Фрагмент текста
_ _ _ _ _
Чтобы разобраться в данной ситуации, нам придется обратиться к воззрениям интеллигенции, которая являлась наиболее чувствительным к теоретическим поискам слоем населения и одновременно авангардом общественного движения. Весьма показательно, что само слово «интеллигенция» было придумано в России 1860-х годов и впервые появилось в статьях плодовитого и модного тогда писателя П. Д. Боборыкина (честно говоря, термин «интеллигент» в 1840-х годах появлялся в работах В. Г. Белинского и А. И. Герцена, но без объяснения того, что именно они понимали под этим термином).
Конечно, и на Западе существовали люди, занимавшиеся познавательной деятельностью, связанные с творческими поисками, но там они назывались «интеллектуалами», «специалистами», «людьми свободных профессий». Однако дело даже не в словах. Разница между теми и другими заключалась в том, что в российской трактовке интеллигенции обязательно присутствовало не только социальное, но и общечеловеческое содержание. Интеллигенция XIX века — это объединение наиболее мыслящих, совестливых и честных людей, обязательно в той или иной мере оппозиционных существующему режиму. Интеллигенция была и остается таковой, несмотря на все ошибки и заблуждения.
_ _ _ _ _
Фрагмент данных
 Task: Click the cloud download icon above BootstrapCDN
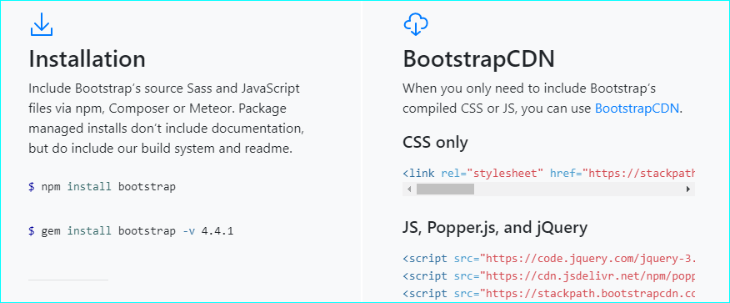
_ _ _ _ _
Задание
Пожалуйста, определите, соответствуют ли тексту об интеллигенции утверждения (а), (б) и (в). На каждое ответьте «да» или «нет» и приведите точную цитату, которая это решает.
(а) Слово «интеллигенция» впервые появилось в статьях П. Д. Боборыкина.
(б) Белинский и Герцен объяснили, что именно они понимали под термином «интеллигент».
(в) На Западе людей, занимавшихся познавательной деятельностью, называли в том числе «интеллектуалами».
Данные не имеют отношения к тексту об интеллигенции.

Ответ
(а) Да: «впервые появилось в статьях плодовитого и модного тогда писателя П. Д. Боборыкина».
(б) Нет: «но без объяснения того, что именно они понимали под этим термином».
(в) Да: «там они назывались «интеллектуалами», «специалистами», «людьми свободных профессий»».